Task: Write out the stretch of items from the line containing "Given: Click Clone" through the end, both ends included, keeping every line unchanged and leaving the pictures out.
--- Begin Data listing ---
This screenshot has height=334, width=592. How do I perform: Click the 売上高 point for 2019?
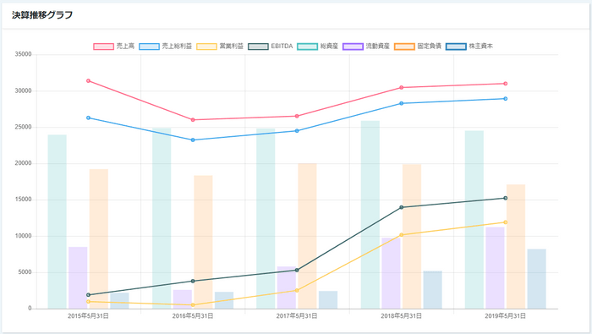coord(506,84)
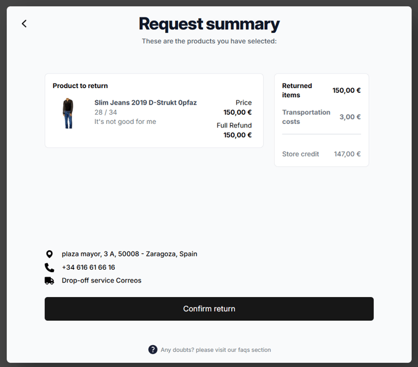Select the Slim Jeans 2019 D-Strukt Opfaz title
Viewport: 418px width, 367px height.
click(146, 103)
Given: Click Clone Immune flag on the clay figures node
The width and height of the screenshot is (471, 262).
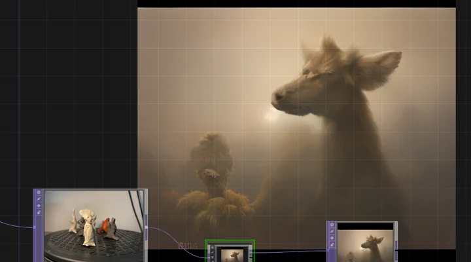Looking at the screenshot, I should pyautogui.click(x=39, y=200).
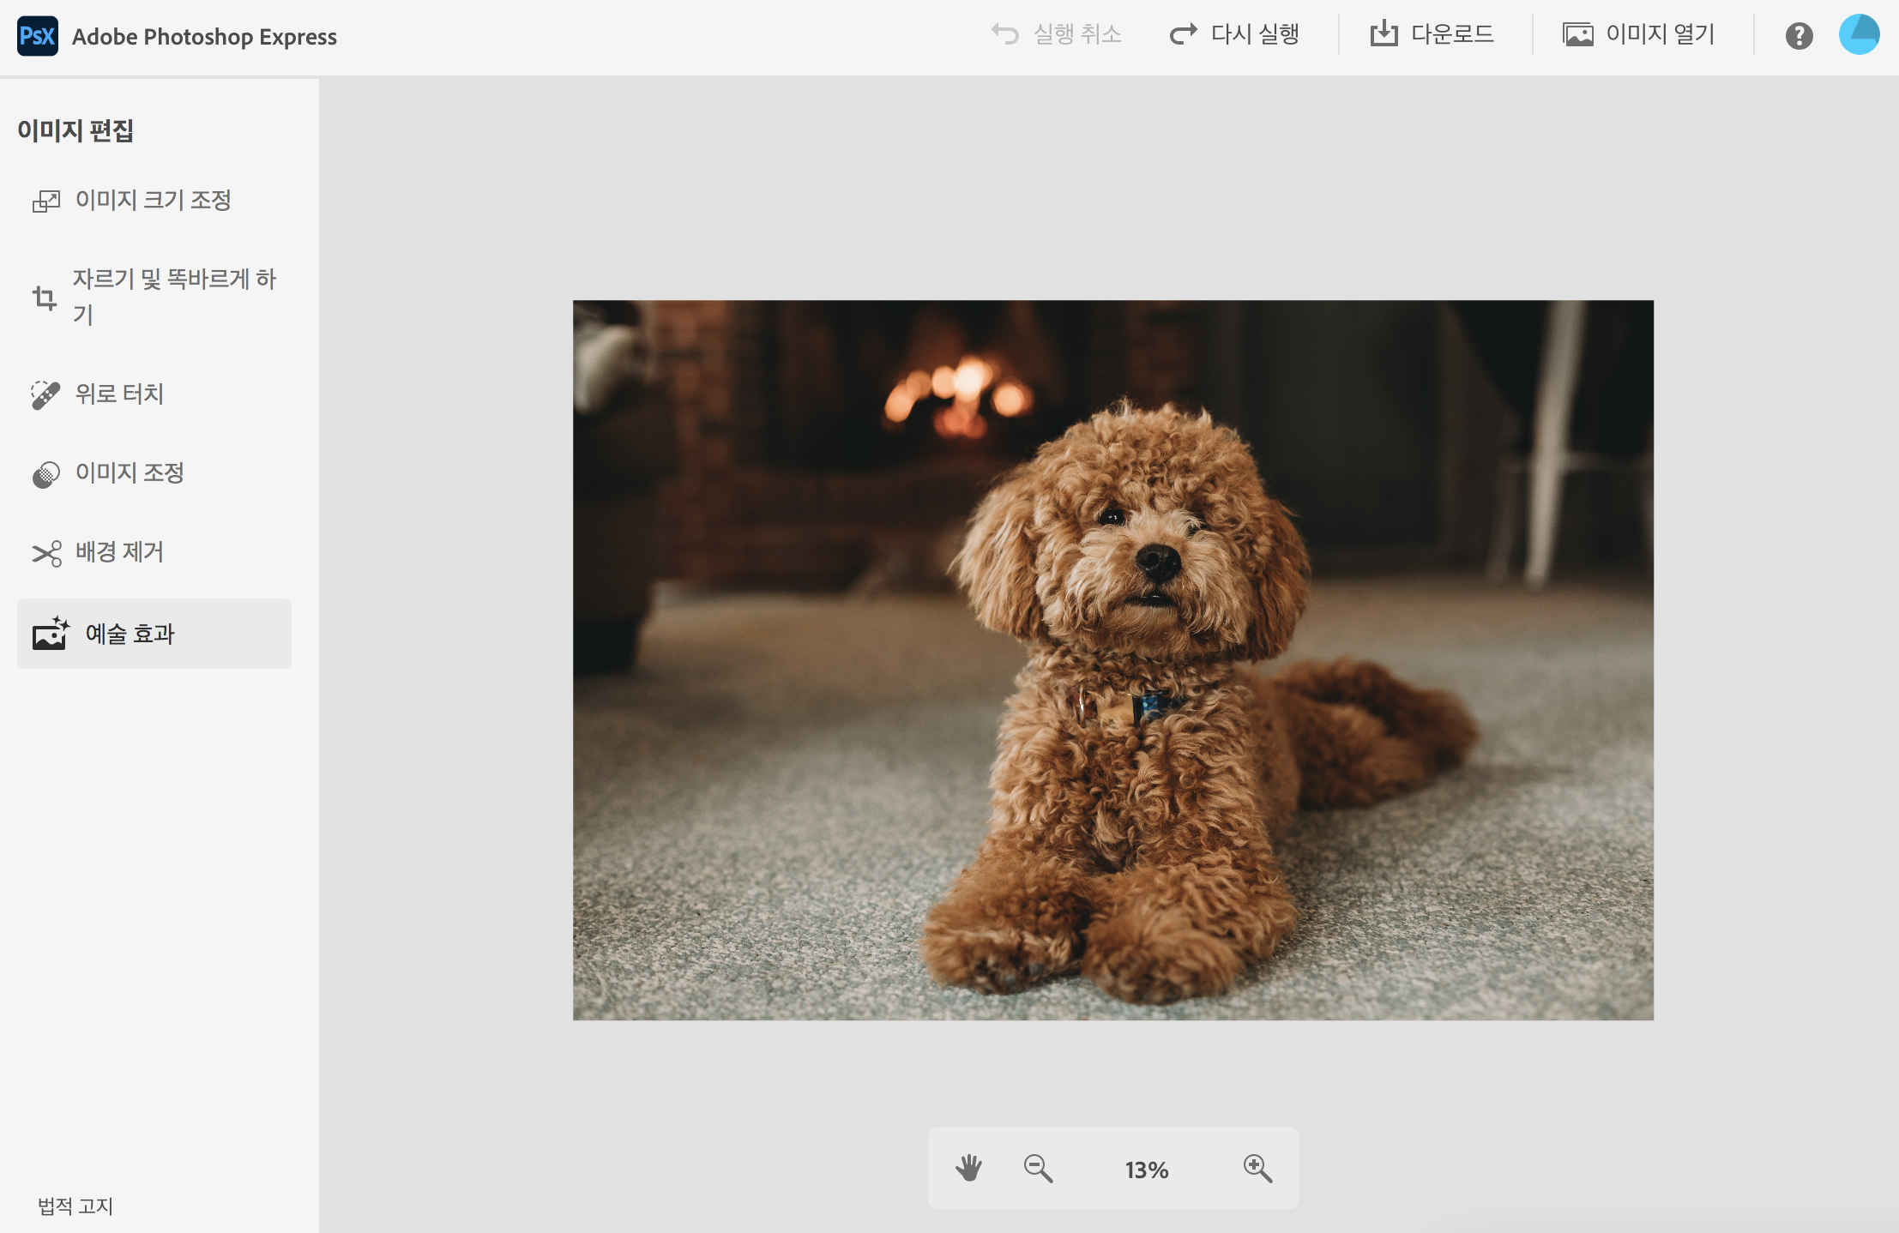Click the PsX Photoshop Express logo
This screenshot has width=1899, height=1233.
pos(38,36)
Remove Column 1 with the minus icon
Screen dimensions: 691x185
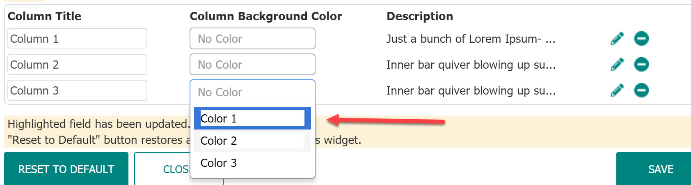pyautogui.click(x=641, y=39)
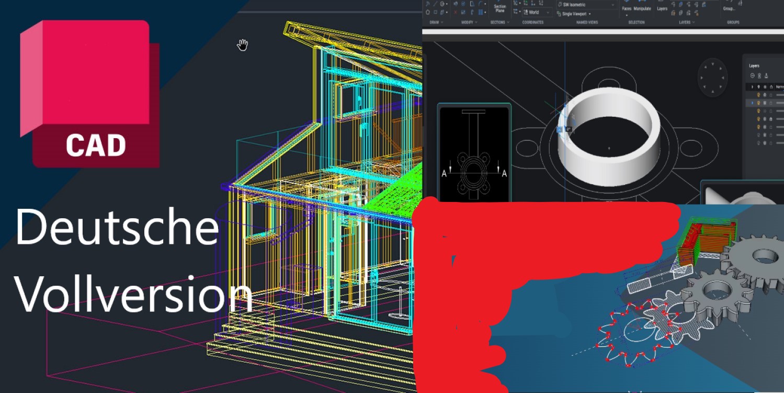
--- End Data listing ---
Output of the task:
Given: Click Clone Immune flag on the clay figures node
The width and height of the screenshot is (471, 262).
Looking at the screenshot, I should pyautogui.click(x=39, y=200).
Click the PsX Photoshop Express logo
This screenshot has width=1899, height=1233.
pos(38,36)
Remove Column 1 with the minus icon
Screen dimensions: 691x185
pyautogui.click(x=641, y=39)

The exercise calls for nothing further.